(EXTRACTED TEXT):
*-*-*
Hedge funds targeted the soy complex as they accelerated a selldown in agricultural commodities to the fastest pace of this year, with sugar also suffering amid a stand-off by trade buyers.
Managed money, a proxy for speculators, cut by nearly 105,000 contracts its net long in the top 13 US-traded agricultural commodities in the week to last Tuesday, analysis of data from the Commodity Futures Trading Commission shows.
That represented the biggest selldown since November, and reduced the overall net long to below 1.09m lots for the first time in two months.
Hedge funds have now cut more than 200,000 lots from their net long in two weeks.
Soy selling
Grains bore the brunt of the selling, with the managed money net long – the extent to which long bets, which profit when prices rise, exceed short positions, which benefit when values fall – down by more than 65,000 lots week on week.
The three soy contracts suffered in particular, with soybeans themselves sustaining a net selldown of more than 20,000 contracts for the first time in six months, as investors both raised short bets, and sold down long positions.
*-*-*
(RECORD EXCERPTS):
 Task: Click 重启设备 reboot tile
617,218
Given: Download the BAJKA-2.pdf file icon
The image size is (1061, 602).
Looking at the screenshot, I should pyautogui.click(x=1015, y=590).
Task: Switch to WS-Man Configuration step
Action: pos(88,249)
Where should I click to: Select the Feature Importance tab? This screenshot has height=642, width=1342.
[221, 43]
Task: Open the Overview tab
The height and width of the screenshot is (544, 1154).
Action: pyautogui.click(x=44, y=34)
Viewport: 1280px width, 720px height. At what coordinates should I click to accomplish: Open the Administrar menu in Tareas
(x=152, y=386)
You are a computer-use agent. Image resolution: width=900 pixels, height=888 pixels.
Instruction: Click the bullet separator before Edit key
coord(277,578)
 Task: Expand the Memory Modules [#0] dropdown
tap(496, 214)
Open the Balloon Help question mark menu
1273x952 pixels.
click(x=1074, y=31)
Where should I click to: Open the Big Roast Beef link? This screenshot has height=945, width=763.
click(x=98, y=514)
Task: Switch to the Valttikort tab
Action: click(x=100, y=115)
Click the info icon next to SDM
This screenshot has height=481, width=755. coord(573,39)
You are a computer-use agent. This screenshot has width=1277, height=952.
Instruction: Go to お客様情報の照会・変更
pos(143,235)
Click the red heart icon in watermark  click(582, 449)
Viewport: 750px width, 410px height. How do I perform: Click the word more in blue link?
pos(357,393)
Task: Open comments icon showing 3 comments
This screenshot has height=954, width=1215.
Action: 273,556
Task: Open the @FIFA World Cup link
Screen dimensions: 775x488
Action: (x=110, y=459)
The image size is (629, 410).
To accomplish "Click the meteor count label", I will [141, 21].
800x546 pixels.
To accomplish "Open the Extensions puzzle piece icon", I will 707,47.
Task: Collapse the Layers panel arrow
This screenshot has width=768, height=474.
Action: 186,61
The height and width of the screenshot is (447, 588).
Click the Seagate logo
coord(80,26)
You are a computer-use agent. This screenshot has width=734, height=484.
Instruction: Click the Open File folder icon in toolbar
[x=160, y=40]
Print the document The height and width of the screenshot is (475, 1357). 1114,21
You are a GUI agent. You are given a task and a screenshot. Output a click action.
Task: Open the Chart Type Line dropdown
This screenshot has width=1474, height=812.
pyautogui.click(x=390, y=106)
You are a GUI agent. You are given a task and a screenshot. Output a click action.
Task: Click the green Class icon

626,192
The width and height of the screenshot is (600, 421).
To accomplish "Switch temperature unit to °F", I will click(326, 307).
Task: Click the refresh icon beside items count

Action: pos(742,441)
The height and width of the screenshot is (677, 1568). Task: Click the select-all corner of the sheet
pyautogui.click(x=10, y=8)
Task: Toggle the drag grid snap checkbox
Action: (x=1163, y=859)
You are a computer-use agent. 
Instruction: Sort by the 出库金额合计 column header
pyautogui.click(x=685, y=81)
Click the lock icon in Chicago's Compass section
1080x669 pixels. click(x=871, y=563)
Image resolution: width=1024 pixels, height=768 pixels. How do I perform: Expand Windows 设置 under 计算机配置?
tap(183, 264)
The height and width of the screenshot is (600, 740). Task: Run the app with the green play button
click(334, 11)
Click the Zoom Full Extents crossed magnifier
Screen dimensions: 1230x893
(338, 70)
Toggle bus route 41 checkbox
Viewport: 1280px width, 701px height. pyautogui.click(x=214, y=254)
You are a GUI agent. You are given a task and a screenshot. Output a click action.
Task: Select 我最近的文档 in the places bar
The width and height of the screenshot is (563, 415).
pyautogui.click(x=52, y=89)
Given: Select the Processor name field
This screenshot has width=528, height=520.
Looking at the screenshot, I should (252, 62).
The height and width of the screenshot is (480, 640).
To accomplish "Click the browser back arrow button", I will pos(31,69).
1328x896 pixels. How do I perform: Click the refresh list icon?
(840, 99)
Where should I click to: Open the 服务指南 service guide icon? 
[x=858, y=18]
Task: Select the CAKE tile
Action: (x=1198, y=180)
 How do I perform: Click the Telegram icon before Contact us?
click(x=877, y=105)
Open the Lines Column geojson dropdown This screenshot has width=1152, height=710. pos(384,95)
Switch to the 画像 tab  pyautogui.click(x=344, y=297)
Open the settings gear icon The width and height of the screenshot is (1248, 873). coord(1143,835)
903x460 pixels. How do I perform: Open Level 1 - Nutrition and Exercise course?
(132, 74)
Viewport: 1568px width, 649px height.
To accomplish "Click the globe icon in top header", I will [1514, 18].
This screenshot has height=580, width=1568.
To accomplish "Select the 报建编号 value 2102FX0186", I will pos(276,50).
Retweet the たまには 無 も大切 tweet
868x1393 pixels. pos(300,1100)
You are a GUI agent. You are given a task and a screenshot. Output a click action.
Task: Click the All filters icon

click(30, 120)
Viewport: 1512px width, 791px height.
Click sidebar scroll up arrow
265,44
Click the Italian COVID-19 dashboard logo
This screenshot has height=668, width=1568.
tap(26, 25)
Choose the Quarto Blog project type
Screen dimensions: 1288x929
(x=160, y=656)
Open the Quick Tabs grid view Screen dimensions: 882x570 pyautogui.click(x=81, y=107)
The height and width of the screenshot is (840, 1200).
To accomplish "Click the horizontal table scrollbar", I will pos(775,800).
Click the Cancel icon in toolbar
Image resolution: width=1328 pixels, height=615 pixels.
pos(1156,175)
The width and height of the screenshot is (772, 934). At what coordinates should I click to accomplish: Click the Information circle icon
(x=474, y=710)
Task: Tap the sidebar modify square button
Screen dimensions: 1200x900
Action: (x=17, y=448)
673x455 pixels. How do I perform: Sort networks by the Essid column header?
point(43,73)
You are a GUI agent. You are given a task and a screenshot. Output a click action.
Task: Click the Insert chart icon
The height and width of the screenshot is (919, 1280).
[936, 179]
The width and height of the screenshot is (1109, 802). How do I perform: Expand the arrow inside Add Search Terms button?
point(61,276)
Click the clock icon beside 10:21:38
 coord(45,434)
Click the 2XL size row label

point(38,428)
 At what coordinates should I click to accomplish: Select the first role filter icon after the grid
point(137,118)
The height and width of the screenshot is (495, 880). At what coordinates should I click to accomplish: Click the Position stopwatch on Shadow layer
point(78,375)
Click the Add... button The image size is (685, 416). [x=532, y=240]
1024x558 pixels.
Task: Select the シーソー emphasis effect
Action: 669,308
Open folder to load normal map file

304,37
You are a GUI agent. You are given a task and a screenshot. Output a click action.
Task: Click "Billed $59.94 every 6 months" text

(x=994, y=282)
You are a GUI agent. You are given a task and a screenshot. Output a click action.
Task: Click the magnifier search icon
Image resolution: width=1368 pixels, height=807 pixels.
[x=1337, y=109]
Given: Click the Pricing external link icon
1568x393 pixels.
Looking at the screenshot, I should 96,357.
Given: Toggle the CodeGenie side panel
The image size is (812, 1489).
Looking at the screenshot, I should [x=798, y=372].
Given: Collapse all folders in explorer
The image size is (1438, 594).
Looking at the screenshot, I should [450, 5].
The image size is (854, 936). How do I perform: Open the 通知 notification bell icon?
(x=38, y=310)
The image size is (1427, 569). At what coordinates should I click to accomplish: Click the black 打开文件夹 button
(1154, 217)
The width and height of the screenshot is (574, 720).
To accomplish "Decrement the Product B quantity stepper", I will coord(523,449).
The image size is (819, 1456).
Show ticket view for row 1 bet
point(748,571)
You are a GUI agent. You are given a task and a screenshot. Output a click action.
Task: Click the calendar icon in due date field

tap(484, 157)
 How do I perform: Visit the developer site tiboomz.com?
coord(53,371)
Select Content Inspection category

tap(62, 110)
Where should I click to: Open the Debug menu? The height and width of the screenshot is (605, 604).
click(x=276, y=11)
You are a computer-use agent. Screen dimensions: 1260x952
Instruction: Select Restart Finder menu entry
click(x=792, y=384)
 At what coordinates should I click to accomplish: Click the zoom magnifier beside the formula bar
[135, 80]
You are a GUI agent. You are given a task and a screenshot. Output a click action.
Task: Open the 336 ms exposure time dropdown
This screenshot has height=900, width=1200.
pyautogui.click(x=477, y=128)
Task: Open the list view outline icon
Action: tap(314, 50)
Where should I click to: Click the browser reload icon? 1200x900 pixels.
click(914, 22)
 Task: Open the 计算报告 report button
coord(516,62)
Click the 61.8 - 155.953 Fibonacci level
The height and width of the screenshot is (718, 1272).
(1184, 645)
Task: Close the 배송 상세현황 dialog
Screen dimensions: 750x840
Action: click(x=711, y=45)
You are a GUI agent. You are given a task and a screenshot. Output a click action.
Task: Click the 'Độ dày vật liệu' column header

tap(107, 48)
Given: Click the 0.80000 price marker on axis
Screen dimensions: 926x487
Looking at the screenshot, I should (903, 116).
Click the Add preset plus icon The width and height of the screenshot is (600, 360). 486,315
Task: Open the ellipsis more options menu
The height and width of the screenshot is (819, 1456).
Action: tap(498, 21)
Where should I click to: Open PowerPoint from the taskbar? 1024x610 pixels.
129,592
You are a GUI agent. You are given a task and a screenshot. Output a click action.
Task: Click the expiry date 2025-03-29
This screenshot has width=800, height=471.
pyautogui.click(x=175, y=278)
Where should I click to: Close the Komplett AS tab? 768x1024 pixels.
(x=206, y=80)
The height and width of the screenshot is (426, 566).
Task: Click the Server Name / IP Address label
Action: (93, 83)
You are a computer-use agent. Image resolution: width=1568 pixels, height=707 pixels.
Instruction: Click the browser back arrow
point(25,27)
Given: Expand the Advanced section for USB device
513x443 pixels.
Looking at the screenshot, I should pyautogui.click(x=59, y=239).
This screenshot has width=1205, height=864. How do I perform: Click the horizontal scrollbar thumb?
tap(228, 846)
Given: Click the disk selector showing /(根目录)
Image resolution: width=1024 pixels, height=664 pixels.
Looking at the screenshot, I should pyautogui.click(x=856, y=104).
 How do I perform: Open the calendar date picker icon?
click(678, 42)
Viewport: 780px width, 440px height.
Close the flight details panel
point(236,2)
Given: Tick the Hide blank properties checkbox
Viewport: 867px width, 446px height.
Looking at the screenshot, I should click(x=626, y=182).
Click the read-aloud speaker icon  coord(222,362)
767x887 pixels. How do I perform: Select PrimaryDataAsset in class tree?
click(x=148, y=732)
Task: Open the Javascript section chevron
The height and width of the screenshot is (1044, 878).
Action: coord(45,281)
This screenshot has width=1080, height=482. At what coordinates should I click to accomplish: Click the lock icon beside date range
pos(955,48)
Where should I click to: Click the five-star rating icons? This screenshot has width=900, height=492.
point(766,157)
*-*-*
(PROBLEM DESCRIPTION):
Resume the report on hedge funds selling agricultural commodities, picking up after its last sentence.

(TASK OUTPUT):
In soymeal futures and options, net selling of 17,540 lots was the largest in eight months.
Soybeans vs corn
The shift came as Chicago soybean futures fell to three-week lows, and soymeal prices to their weakest since January, pressured by the slow start to US spring sowings, which some investors believe may end up shifting extra ground to the oilseed.
Soybeans have a slightly later sowing window than corn, their main rival in the US spring planting programme, meaning they can be favoured more than initially expected in years when seedings are delayed.
Corn planting progress, at 14% complete at the start of May, was the slowest since 2013, and compared with a typical pace of 33%, US Department of Agriculture data show, with lag reflecting cold and wet weather in the northern Midwest.
Soybean futures have also attracted selling for fears that China, the top importer, will slow buy-ins as Covid lockdowns slow its economy and hamper logistics, although customs data on Monday in fact showed an increase last month, to 8.08m tonnes.
That was above the 6.35m tonnes which China imported 6.35m tonnes in March, and the 7.45m tonnes bought in in April 2021, with the increase seen as fuelled by the late arrival of Brazilian cargos, which were delayed by bad weather.
Sugar vs cocoa
Among New York-traded soft commodities, raw sugar suffered a second week of particular net selling, this time of nearly 24,000 lots, undermined by ideas of Indian export resilience, and waning optimism over a recovery in oil prices back to March highs.
Separate CFTC data on trade positioning in ags showed also a stand-off by trade buyers such as sugar refiners, with the gross commercial long falling for a third successive week, to 232,661 lots – the smallest number since November 2018.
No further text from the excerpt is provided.